::: SUPPLIED INFORMATION :::

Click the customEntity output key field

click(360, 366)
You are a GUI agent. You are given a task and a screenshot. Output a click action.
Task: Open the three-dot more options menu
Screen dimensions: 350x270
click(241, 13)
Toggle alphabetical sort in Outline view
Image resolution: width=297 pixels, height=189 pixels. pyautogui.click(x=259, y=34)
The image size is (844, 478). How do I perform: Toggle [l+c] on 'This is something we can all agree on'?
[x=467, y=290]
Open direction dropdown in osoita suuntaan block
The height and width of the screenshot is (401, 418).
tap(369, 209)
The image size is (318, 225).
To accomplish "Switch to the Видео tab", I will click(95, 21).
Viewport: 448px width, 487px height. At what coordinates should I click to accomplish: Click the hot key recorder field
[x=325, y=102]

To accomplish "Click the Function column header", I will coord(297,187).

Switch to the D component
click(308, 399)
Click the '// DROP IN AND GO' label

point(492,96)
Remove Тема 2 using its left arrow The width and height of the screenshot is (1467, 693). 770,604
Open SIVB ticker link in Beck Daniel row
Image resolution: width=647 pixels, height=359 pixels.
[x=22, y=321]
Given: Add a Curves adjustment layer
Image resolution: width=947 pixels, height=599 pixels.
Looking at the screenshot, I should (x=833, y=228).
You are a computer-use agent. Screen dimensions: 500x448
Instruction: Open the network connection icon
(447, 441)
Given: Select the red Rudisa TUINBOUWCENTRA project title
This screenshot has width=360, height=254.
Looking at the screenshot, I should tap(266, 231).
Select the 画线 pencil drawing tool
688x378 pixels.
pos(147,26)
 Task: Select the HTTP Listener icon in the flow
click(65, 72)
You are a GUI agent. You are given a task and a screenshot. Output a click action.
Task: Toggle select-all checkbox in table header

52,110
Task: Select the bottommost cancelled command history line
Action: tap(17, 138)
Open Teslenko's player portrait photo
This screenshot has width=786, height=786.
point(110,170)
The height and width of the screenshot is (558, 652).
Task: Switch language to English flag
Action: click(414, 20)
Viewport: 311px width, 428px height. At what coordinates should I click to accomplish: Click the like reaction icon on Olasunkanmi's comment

:::

_DIRECTIONS FOR THIS TASK:_
The material must be transcribed exactly, down to the last line.

_REPLY:_
Click the customEntity output key field

click(360, 366)
You are a GUI agent. You are given a task and a screenshot. Output a click action.
Task: Open the three-dot more options menu
Screen dimensions: 350x270
click(241, 13)
Toggle alphabetical sort in Outline view
Image resolution: width=297 pixels, height=189 pixels. pyautogui.click(x=259, y=34)
The image size is (844, 478). How do I perform: Toggle [l+c] on 'This is something we can all agree on'?
[x=467, y=290]
Open direction dropdown in osoita suuntaan block
The height and width of the screenshot is (401, 418).
tap(369, 209)
The image size is (318, 225).
To accomplish "Switch to the Видео tab", I will click(95, 21).
Viewport: 448px width, 487px height. At what coordinates should I click to accomplish: Click the hot key recorder field
[x=325, y=102]

To accomplish "Click the Function column header", I will coord(297,187).

Switch to the D component
click(308, 399)
Click the '// DROP IN AND GO' label

point(492,96)
Remove Тема 2 using its left arrow The width and height of the screenshot is (1467, 693). 770,604
Open SIVB ticker link in Beck Daniel row
Image resolution: width=647 pixels, height=359 pixels.
[x=22, y=321]
Given: Add a Curves adjustment layer
Image resolution: width=947 pixels, height=599 pixels.
Looking at the screenshot, I should (x=833, y=228).
You are a computer-use agent. Screen dimensions: 500x448
Instruction: Open the network connection icon
(447, 441)
Given: Select the red Rudisa TUINBOUWCENTRA project title
This screenshot has width=360, height=254.
Looking at the screenshot, I should tap(266, 231).
Select the 画线 pencil drawing tool
688x378 pixels.
pos(147,26)
 Task: Select the HTTP Listener icon in the flow
click(65, 72)
You are a GUI agent. You are given a task and a screenshot. Output a click action.
Task: Toggle select-all checkbox in table header

52,110
Task: Select the bottommost cancelled command history line
Action: tap(17, 138)
Open Teslenko's player portrait photo
This screenshot has width=786, height=786.
point(110,170)
The height and width of the screenshot is (558, 652).
Task: Switch language to English flag
Action: click(414, 20)
Viewport: 311px width, 428px height. At what coordinates should I click to accomplish: Click the like reaction icon on Olasunkanmi's comment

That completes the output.